[Start of section]

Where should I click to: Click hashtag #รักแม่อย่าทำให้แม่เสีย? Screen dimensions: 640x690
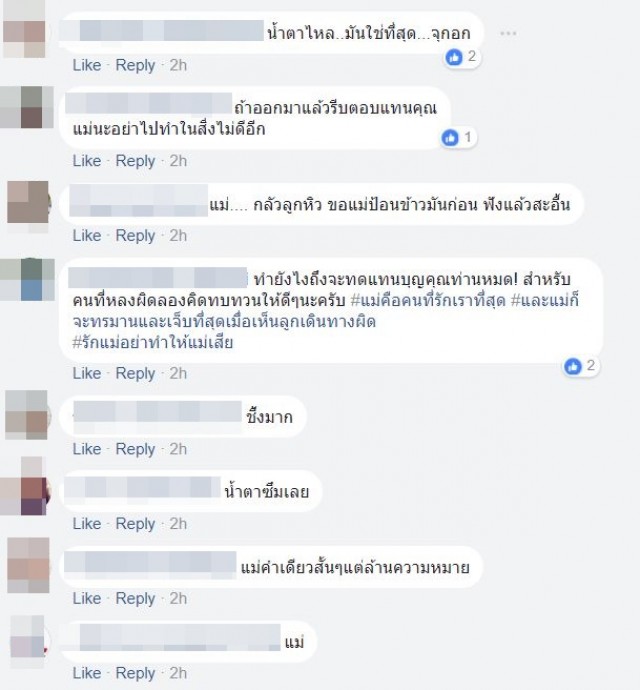[x=152, y=342]
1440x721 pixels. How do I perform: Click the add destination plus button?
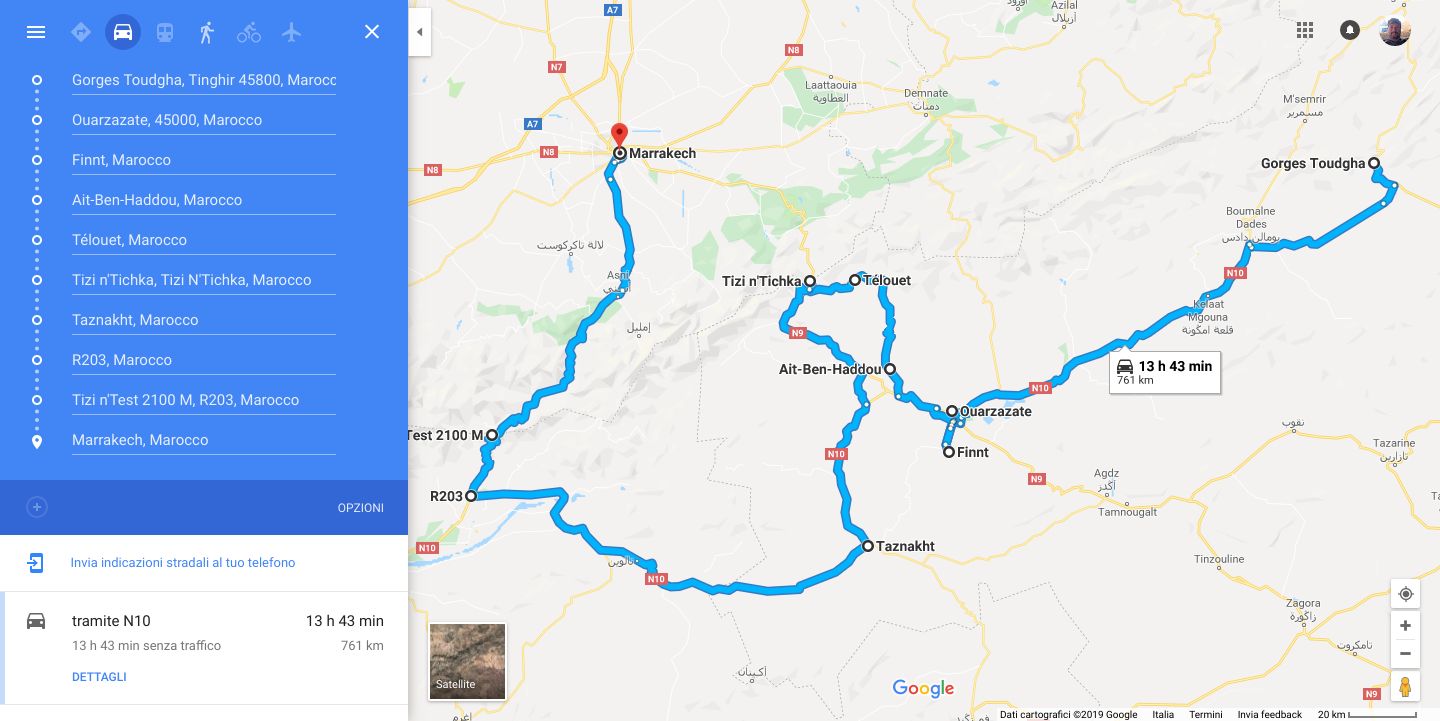point(37,507)
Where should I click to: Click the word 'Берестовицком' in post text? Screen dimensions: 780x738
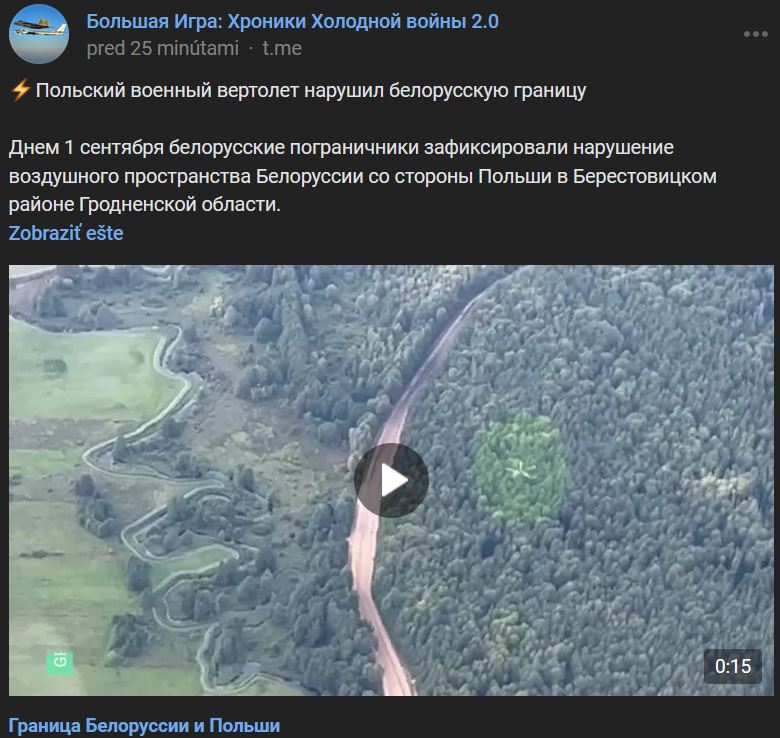645,177
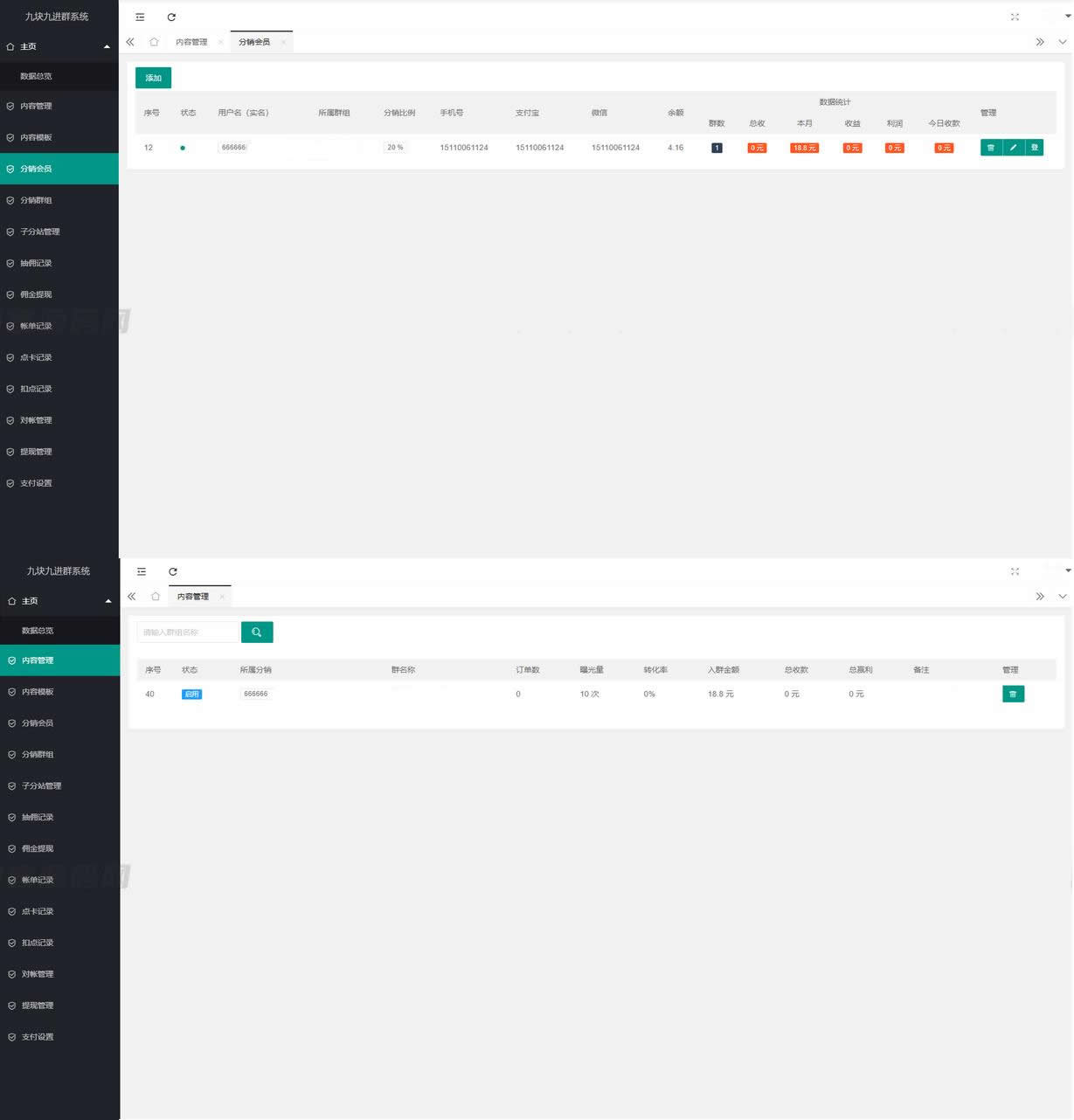Click the 登 login button for member 12
1074x1120 pixels.
point(1035,148)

[End of section]

At the line containing "1440x721 pixels. How", start reproducing exactly, and stop after the last line of the listing; include both ends, and leave the pictures out.

- _Answer_:
1440x721 pixels. How do I perform: Click the add destination plus button?
point(37,507)
Where should I click to: Click the word 'Берестовицком' in post text? Screen dimensions: 780x738
645,177
Click the 登 login button for member 12
1074x1120 pixels.
point(1035,148)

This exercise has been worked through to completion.